Lentamente y con delicadeza apreté la nariz del reno entonces una pequeña melodía empezó a fluir de la caja. El sonido del arpa juntándose con los instrumentos de viento creaba un ambiente mágico a nuestro alrededor, como si todos mis sueños se pudieran hacer realidad.
—Fíjate bien, Daniel, en lo que hay dentro —dijo el señor Garych.
—Pero, ¿esto qué es? —me mantuve mirando el interior de la caja. Estaba constituida principalmente por tres botones, uno verde, otro rojo y otro azul.
—Este es tu regalo de navidad, Daniel. Te voy a dar la opción de elegir entre uno de estos tres botones.
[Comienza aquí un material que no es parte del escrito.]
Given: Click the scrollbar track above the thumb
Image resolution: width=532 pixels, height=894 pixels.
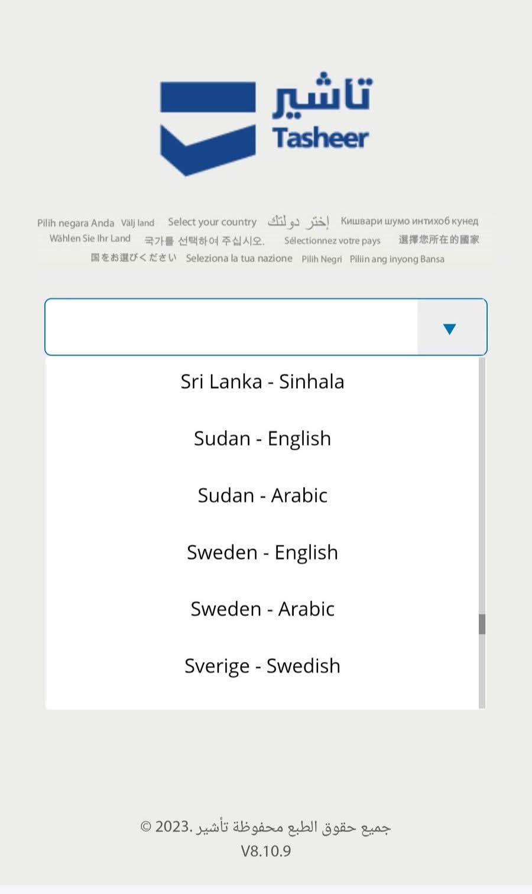Looking at the screenshot, I should (482, 485).
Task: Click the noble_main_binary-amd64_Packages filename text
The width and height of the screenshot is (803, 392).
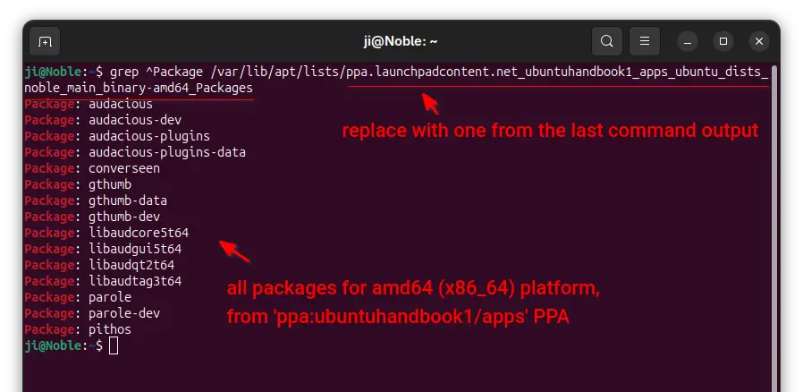Action: click(x=139, y=88)
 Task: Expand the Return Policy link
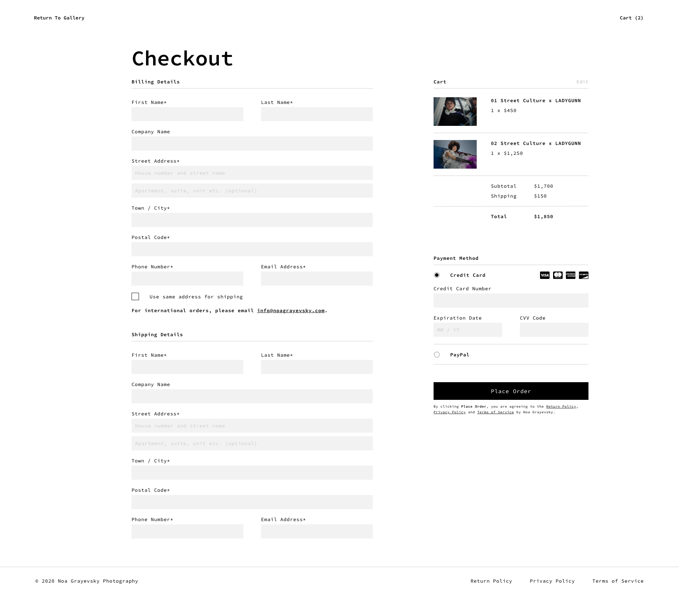[x=561, y=406]
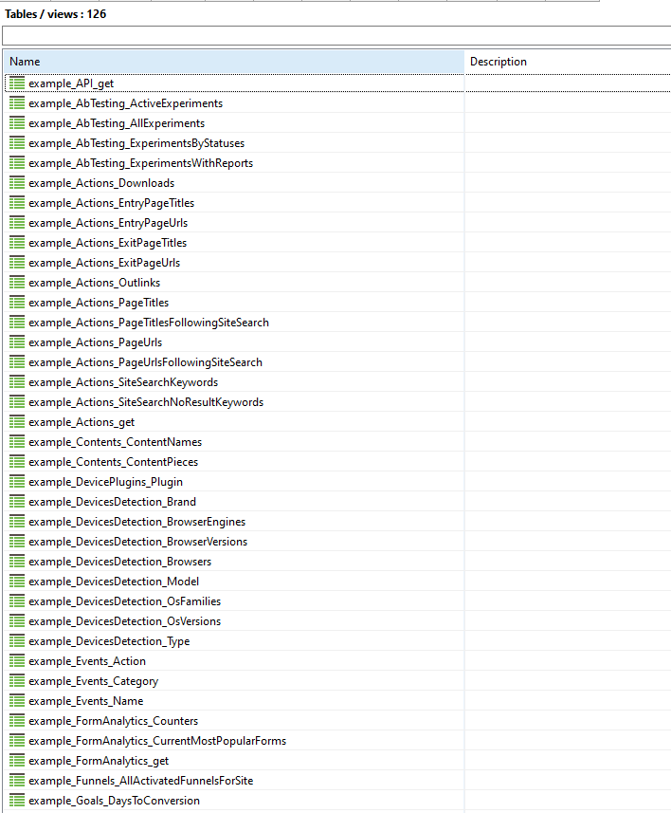The image size is (671, 813).
Task: Click the table icon for example_Events_Action
Action: pos(17,661)
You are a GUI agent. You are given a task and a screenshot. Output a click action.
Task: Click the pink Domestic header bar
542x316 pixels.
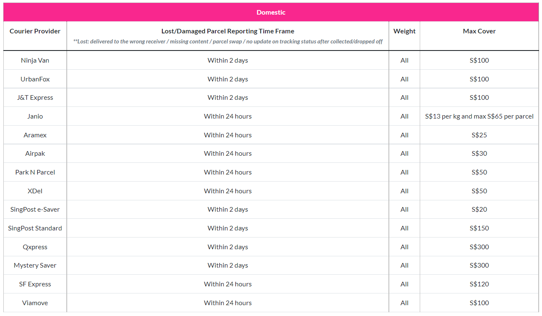[x=271, y=12]

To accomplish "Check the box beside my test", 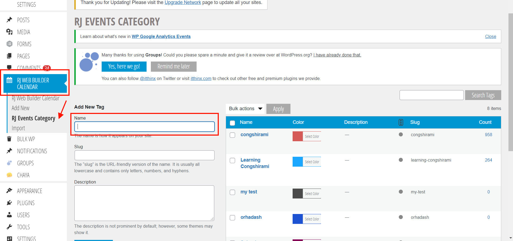I will [232, 192].
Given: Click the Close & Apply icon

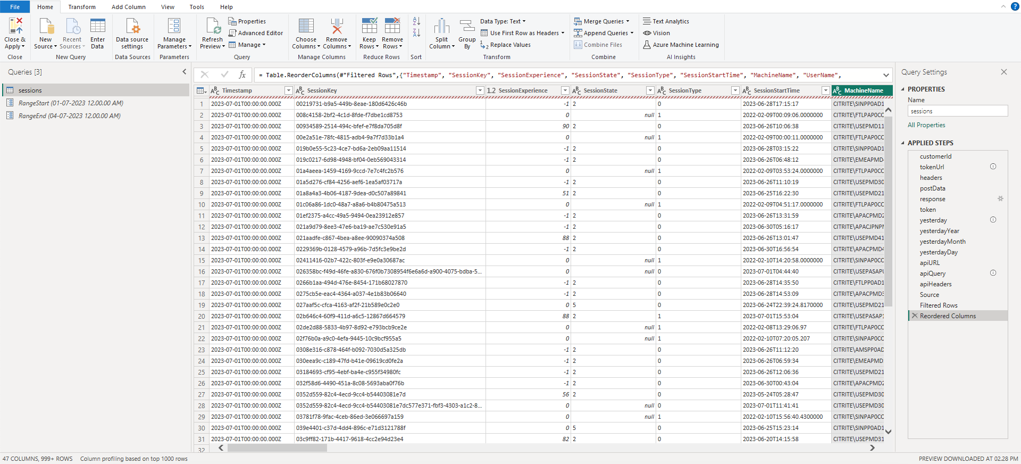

Si pulsas el botón verde, podrás obtener todas las riquezas del mundo y nunca más volverás a la pobreza. Si pulsa el botón rojo, podrás cambiar una simple cosa de tu pasado. Y, por último, si pulsas el botón azul, podrás obtener la fama que desean obtener millones de personas, pero que nunca llegarán a tocar. Ahora te toca decidir a ti —terminó la frase con un ligero asentimiento, pero yo no sabía qué elegir.
Podría obtener dos cosas. Pero la felicidad no solo consiste en el dinero. Con solo pulsar uno de los botones podría cumplir uno de mis sueños y vivir feliz para siempre.
—Daniel, tienes que pulsar un botón. Uno, dos y tres —en ese segundo mi dedo rozó el botón.
*****
Un destello de luz constante me impide ver claramente lo que está sucediendo a mi alrededor. Puedo oír el sonido de los villancicos reproduciéndose en el casete del señor Garych, las puertas abriéndose y cerrándose, y el continuo sonido del timbre del horno. Cuando consigo abrir los ojos me encuentro en un lugar distinto pero muy familiar. Las paredes amarillas están decoradas con adornos rojos y ante mí brillaba la estrella dorada acompañada de un pequeño ángel. Miro minuciosamente cada detalle de la habitación hasta que la puerta de la otra punta de la sala se abre. Con el mandil lleno de masa de galletas y con una sonrisa en la cara mi madre me llama.
—Daniel, saca los últimos platos que ya han llegado el señor Garych y su familia —dice antes de desaparecer tras la puerta de vuelta a la cocina.
No puedo creerme lo que estoy viendo, pienso. Voy dejando diferentes platos encima de la mesa, uno tras otro sin fijarme en nada, solo en la sensación de tener a mis padres cerca. Cuando me siento en la mesa me sirvo los huevos rellenos que mi madre siempre hacía y levanto la cabeza para bendecir la mesa junto a los invitados. En ese momento, al ver al señor Garych en frente de mí, me doy cuenta de que todo esto no es un sueño.
Tras bendecir la mesa digo mirando al señor Garych.
—Gracias—a lo que él sonriendo simplemente asiente.
Sin duda, este es el mejor regalo que podría haber recibido en mi vida.